## Challenge
Count the lines in the rows below that contain the string "button" and reply with that number alone.

## Material to process
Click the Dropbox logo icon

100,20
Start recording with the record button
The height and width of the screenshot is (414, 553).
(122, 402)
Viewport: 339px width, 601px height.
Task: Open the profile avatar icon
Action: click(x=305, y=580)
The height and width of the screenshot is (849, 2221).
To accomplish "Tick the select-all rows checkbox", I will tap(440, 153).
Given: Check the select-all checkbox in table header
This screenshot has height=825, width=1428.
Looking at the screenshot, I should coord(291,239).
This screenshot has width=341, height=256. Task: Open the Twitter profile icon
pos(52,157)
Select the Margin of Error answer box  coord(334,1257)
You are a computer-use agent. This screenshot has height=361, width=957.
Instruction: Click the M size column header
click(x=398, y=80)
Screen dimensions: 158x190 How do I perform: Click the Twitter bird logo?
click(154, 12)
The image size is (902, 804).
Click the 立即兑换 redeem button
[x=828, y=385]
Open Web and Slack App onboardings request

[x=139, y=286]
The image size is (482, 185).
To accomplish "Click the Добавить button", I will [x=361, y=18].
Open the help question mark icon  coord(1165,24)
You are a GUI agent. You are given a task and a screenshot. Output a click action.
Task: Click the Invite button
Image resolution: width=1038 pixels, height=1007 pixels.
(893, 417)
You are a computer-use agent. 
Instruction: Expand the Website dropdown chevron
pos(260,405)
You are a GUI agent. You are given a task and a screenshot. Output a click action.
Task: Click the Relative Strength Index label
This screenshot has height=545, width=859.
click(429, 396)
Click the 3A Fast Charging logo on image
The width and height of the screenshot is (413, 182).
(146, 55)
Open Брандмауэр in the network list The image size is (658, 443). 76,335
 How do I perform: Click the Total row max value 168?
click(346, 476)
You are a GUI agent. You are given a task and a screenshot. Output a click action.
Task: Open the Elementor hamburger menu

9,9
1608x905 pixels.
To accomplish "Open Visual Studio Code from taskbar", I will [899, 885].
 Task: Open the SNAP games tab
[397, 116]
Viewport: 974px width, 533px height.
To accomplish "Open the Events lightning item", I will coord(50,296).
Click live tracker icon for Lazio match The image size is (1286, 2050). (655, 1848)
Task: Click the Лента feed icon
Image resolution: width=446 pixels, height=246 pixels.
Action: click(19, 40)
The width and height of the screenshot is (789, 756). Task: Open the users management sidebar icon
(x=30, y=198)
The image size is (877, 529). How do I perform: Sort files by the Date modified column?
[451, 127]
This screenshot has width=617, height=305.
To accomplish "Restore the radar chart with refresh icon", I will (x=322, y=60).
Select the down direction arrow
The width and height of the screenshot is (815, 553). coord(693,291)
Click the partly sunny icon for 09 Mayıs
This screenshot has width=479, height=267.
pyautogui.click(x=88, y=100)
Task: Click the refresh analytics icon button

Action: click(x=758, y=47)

## Task answer
5